I went up and down a street and returned to within earshot one of the houses where a man had been a little brusque about a Democrat at his door about twenty minutes earlier. Now he was outside with a sledge hammer pounding on a life-size plastic Santa, attempting to break it down into smaller pieces. Despite the onslaught, Santa tenaciously held on to his Santaness. The beating would have made a great video. Boom, boom, boom. The Republican really let Santa have it. Finally, with one mighty blow from the sledge hammer, Santa's head poppled off and rolled down the driveway. At that point, things calmed. I walked on, afraid to be noticed as the man caught his breath. 

I will not make a partisan issue of this. I promise. But it seemed like he was making war on Christmas. 

At another house, a nice young man answered, read my pamphlet, nodded his head and said, "I'll tell my wife."
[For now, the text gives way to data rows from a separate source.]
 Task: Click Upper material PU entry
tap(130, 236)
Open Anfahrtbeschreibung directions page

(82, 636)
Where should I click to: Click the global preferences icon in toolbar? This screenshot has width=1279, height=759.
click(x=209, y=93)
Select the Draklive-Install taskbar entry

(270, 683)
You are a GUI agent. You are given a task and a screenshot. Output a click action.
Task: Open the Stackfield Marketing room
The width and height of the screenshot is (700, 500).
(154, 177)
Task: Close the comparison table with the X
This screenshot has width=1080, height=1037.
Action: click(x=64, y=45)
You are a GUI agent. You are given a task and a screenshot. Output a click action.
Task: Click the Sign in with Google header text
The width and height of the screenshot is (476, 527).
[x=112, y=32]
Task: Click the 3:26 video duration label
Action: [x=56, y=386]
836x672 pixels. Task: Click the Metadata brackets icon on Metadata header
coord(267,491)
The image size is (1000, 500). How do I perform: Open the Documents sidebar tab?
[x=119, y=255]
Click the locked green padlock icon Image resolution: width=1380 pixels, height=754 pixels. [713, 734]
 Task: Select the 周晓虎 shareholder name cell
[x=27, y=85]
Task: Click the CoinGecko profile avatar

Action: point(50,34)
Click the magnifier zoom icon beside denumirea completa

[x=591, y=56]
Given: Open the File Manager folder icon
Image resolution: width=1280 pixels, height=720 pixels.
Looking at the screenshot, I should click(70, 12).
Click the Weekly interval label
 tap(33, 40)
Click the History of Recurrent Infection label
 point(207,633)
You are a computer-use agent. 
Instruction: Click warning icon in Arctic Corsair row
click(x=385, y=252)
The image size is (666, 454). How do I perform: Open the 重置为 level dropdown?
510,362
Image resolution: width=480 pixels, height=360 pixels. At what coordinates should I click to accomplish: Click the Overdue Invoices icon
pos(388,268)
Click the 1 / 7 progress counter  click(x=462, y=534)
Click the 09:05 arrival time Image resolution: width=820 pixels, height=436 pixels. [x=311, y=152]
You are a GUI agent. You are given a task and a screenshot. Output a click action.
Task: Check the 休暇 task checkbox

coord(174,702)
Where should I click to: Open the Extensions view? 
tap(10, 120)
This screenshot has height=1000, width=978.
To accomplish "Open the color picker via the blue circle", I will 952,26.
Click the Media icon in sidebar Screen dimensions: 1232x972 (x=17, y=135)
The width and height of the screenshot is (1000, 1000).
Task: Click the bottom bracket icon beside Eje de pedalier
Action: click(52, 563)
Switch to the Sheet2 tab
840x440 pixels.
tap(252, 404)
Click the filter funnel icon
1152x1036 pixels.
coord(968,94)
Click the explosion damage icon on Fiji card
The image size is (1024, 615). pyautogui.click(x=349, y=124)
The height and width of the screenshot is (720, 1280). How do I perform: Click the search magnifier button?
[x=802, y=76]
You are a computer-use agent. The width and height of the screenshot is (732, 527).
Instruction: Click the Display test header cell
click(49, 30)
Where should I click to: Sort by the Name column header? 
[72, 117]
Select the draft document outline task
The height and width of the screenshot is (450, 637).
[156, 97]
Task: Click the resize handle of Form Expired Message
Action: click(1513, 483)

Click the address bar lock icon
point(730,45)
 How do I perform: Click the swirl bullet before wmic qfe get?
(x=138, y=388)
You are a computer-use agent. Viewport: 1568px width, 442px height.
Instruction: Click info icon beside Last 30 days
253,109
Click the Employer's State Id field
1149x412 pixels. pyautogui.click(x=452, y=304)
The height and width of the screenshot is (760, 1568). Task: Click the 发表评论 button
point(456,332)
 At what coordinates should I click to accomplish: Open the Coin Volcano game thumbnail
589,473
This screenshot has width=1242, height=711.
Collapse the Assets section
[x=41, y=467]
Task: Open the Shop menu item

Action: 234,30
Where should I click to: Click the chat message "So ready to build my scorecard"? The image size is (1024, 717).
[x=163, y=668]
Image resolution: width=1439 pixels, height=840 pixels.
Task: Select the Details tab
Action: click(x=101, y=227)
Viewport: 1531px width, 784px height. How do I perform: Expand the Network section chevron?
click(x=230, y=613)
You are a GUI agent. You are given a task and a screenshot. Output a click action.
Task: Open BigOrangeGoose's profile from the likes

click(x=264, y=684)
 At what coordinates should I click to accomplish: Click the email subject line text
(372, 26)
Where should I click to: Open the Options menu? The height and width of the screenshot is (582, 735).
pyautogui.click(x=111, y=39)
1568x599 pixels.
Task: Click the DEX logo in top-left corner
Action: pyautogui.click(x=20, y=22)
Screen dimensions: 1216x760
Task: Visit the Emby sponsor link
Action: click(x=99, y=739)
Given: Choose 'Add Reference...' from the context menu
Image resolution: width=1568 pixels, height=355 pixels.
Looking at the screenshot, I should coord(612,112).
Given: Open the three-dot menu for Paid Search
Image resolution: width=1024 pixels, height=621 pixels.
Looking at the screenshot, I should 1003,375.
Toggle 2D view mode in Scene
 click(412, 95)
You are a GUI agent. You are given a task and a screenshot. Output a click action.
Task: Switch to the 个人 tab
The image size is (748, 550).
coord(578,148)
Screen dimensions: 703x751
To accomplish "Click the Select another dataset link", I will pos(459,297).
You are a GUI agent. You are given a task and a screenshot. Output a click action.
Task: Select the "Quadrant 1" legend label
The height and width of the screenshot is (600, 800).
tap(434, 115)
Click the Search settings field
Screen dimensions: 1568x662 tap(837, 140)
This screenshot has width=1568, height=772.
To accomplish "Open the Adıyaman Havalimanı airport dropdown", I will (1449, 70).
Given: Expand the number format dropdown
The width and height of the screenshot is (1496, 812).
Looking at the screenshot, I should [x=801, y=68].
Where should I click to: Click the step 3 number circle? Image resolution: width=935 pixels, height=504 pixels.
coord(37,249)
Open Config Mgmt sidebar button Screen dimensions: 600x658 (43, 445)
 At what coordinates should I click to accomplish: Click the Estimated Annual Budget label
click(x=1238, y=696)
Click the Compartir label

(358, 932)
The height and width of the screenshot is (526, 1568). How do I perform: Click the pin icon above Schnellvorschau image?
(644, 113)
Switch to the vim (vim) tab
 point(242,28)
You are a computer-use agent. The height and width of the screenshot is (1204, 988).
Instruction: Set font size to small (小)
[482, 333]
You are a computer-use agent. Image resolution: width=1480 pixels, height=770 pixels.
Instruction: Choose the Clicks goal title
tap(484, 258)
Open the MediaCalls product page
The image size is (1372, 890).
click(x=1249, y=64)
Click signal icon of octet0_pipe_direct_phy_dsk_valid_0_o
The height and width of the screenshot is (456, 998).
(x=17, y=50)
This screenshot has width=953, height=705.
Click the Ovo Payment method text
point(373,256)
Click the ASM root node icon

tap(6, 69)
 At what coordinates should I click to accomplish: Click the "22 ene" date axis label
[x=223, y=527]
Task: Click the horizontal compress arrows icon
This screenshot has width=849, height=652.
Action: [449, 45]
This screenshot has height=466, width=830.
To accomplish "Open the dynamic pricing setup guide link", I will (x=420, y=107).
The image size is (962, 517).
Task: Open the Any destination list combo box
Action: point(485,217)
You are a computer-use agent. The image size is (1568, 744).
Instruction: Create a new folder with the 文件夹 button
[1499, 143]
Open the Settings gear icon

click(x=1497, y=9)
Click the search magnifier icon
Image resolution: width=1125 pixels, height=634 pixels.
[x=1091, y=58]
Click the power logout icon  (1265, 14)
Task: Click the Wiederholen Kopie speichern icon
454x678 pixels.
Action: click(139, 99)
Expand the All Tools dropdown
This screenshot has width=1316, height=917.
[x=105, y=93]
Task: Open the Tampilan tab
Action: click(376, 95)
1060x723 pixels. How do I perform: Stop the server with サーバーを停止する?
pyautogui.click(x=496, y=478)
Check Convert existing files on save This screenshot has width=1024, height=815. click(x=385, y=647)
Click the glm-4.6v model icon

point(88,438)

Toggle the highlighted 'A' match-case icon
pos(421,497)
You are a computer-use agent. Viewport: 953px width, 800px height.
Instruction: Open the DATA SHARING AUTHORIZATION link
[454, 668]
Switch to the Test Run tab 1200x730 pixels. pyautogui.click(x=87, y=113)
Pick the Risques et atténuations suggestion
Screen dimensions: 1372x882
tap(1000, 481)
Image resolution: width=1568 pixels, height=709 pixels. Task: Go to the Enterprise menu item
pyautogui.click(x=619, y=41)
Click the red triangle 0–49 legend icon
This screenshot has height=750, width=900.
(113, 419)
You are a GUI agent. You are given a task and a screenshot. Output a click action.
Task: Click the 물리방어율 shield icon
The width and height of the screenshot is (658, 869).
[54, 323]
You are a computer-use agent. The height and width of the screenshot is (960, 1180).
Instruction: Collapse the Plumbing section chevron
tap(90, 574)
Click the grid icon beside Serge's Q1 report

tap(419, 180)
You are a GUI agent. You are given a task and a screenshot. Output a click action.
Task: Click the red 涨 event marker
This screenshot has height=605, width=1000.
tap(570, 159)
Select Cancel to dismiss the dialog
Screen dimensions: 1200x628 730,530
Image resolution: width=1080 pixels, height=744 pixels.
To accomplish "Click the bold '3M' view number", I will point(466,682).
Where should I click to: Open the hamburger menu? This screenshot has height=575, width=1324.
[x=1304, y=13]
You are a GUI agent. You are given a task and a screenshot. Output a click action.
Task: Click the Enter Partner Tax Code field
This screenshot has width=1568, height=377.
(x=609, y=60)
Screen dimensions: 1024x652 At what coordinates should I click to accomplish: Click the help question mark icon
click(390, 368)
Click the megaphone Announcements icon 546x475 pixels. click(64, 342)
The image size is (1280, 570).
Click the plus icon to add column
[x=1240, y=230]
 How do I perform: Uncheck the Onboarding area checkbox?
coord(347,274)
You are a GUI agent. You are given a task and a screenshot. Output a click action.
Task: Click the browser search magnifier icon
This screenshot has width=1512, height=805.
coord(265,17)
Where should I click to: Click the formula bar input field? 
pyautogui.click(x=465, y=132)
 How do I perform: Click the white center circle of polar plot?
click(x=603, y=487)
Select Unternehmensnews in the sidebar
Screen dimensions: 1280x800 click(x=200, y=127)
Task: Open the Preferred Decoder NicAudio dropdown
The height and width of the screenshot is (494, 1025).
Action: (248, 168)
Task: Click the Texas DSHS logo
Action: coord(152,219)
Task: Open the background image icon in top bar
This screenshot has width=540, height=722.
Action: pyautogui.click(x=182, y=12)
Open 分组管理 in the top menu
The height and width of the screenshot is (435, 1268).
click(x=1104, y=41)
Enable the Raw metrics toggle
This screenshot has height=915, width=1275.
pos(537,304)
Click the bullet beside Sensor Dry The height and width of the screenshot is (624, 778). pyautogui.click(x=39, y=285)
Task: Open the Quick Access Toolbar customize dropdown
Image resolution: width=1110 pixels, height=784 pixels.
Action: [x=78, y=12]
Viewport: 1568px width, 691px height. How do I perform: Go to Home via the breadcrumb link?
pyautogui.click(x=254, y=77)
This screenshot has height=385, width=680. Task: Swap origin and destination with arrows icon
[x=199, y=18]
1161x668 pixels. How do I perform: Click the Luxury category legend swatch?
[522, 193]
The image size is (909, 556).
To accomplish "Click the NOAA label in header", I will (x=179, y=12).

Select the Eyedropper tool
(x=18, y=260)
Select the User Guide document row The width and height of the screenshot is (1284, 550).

Well, I said, I would appreciate your vote, too. 

"Can't vote," he said. "I am a felon." 

At that point, that law seemed a bit cruel. Not all states strip felons of their voting rights for their entire life after they have served their term.

Another: I knocked. "Who is it?" came from deep inside.

"Bergeson, from Fertile," I yelled. 

"Oh wait, I'll be right there." 

He dressed and came to the door. 

"So what kind of strawberries do you have?"

It took quite a little discussion before he realized I was politicking and not selling nursery stock. 

He promised me his support. 

Another woman approached her door from the inside to leave her house just as I approached to knock from the outside. 

"JESUS!" she screamed as she saw me looking through her screen door. 

We both laughed. 

"I am just relieved you're a politician," she said. "I thought it might be one of those religious groups, and I said, 'Jesus'!"

I said I'd been called worse.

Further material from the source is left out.